── DATASET EXCERPTS
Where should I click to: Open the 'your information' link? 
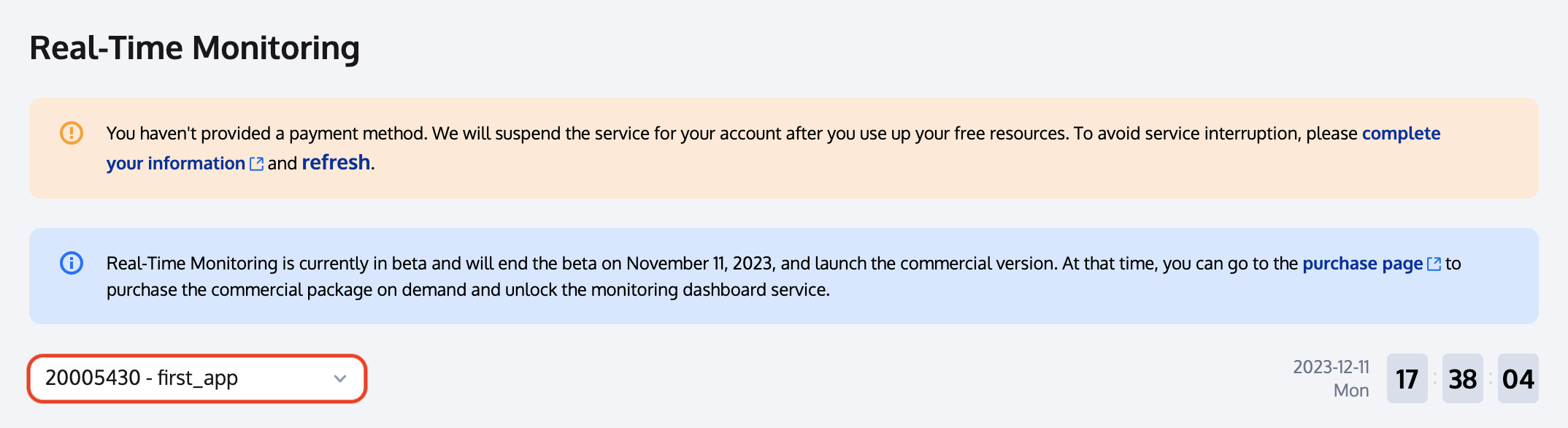point(175,164)
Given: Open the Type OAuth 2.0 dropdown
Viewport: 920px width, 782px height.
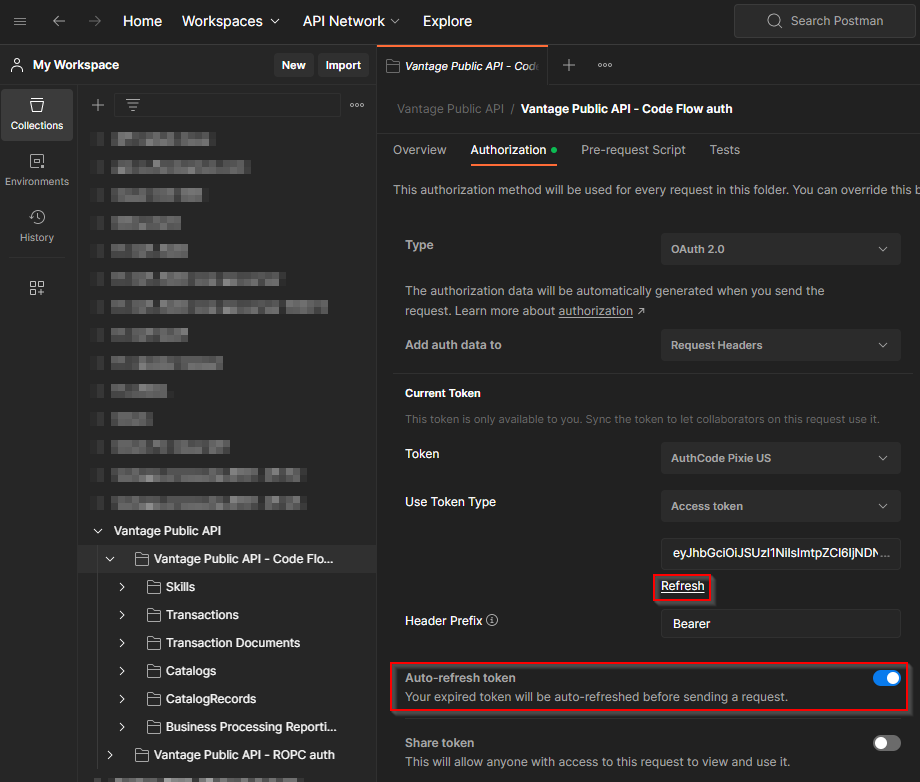Looking at the screenshot, I should 780,249.
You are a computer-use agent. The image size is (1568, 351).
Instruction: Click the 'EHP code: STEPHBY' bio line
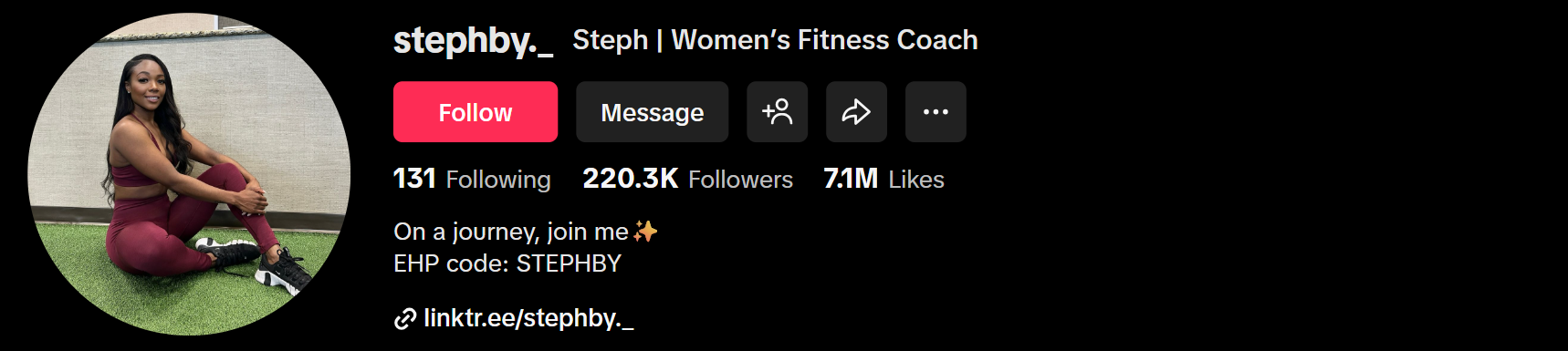click(507, 263)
────
ABOUT THIS TASK:
Retype every entry exactly, but keep the pictures out of your copy.

TASK RESULT:
Where should I click to: Open the 'your information' link? 
point(175,164)
Given: Open the Type OAuth 2.0 dropdown
Viewport: 920px width, 782px height.
Looking at the screenshot, I should 780,249.
You are a computer-use agent. The image size is (1568, 351).
Instruction: Click the 'EHP code: STEPHBY' bio line
click(507, 263)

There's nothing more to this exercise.